Brian Geistwhite '09 is the next member to arrive. A Sunday night cooker, he is a self-described "vegetarian-in-training" and has been in the co-op since the beginning of his junior year. His special chore in Brown is "general co-op improvement." He points out that the new coat rack and chalkboard are his latest acquisitions.

I notice a picture frame on the mantle of the fireplace of smiling undergrads in formal wear linked arm-in-arm.
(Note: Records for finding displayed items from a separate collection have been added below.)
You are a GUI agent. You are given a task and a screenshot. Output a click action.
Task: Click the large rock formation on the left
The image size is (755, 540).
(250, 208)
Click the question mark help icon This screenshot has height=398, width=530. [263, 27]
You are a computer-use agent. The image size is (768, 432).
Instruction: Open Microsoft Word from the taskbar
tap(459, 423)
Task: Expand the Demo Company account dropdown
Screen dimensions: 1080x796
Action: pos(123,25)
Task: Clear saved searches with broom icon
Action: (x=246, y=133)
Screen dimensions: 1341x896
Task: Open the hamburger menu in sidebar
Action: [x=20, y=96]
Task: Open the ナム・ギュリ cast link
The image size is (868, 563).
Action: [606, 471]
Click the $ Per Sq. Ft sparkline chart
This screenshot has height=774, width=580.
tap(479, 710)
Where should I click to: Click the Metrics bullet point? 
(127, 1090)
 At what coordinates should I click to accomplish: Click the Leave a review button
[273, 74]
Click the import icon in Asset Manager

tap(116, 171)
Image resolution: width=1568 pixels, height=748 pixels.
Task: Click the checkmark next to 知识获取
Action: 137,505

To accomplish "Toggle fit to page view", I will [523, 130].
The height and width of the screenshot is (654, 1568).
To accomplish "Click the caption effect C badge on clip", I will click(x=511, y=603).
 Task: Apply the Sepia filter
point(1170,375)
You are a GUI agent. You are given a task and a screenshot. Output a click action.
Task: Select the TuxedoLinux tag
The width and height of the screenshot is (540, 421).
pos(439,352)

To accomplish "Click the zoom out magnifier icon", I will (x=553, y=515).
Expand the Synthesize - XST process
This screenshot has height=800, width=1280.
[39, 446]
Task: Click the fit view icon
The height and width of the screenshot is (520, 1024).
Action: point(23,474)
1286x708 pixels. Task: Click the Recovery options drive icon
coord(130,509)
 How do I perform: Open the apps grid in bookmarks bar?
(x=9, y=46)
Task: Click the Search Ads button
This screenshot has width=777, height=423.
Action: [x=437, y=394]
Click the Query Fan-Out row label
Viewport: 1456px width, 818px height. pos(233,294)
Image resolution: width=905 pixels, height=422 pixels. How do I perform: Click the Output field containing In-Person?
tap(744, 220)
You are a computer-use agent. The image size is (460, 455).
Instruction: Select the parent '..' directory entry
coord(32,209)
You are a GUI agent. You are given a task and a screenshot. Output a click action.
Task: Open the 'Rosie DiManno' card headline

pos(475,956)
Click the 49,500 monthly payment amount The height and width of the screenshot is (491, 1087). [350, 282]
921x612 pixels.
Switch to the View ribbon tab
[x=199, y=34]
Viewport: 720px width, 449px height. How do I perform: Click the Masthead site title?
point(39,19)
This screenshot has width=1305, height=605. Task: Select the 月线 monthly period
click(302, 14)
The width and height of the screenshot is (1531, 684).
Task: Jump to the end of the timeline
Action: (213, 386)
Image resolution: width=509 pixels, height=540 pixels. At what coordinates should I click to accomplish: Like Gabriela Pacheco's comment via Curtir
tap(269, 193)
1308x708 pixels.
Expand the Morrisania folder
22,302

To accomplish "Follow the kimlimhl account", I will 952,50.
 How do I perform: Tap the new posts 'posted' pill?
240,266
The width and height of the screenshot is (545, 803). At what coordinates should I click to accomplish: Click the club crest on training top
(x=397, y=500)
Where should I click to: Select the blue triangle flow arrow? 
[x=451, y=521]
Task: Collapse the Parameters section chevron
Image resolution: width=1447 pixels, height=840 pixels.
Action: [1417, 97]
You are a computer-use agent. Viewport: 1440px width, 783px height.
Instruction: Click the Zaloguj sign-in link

Brian catches me looking at the frame, and he tells me he is not sure who those students are, that they graduated a while ago.

"Brown relies on the oral tradition," he says. "We have no formal record-keeping system, so we don't know who was in the co-op five years ago or what it was like."

He hands me a copy of the co-op's constitution, a special version used at the recent inauguration of the group's new president, Paul Nehring '10. The document contains clauses on "cheese storage" and a "zombie attack contingency."

"We're informal and family-like," Brian says. "We are goofy and joking most of the time." He also tells me that the group is active in the intramural scene and is the current B-League champion in both indoor soccer and broomball.

"There are a lot of outdoorsy people, OA leaders and former Varsity athletes," he explains.

"Not to mention," Brian jokes, "the largest ratio of any campus group of people from North Dakota and New Mexico."

Just then Paul shows up with the outgoing co-op president, Gordon Scharf '09. Paul joined the co-op after coming back to campus from a three-year leave.

"Joining made sense for me. Here you get to know people you normally wouldn't and in a way you normally wouldn't," he says.

As Candice and Julio pull trays of sizzling pasta out of the oven, other members are beginning to arrive. Jason switches the music to the Foundation's "Build Me Up Buttercup."

My half of the dinner table is filled with Brown regulars Brian, Paul, Gordon, Jessica Lander '10 and Chris Yarnell '10. Candice, Jason and Julio are at the other half with six friends from Spelman. The co-op has an informal unlimited guest meal policy, meaning members can invite friends whenever they want.

"The best night to invite people is the night you cook," Paul says. "We love the chaos and lots of people coming in and out." I tried to keep track of who was coming and going, but after a while it got too difficult.

"Since I've been here we've had seven people drop out of eating clubs to join us and zero people drop the co-op to join an eating club," Julio tells me. "It feels like a home, and we like that it's a big family dinner every night."

The "family" dinner conversation that night ranged from topics like inflation in Zimbabwe to what happened in the recent episode of "The Simpsons." 

As everybody chatted, my attention was drawn to the atomic clock resting on the fireplace mantle, another one of Brian's recent acquisitions. It's supposed to set itself, but the group speculates that Brian comes in every night and secretly winds it.

Paul jokes that on the night daylight saving time begins, they should have a party and stay up to watch the clock set itself forward. 

Quirky parties are common to the co-op. In May, when many flock to the Street for Houseparties, the folks at Brown head to Poe Field for "Homeless Parties" and a tasty barbecue.

People finished eating soon after, but not before many head back to the buffet for second helpings. Jessica led me to the sink so I could wash my plate. Afterwards, as I went to grab my coat, I realized that I was, at least for tonight, part of the family that congregates every evening at the dining table in Brown 216.

Brian made sure I took a slice of Jason's spice cake for the road. It was delicious.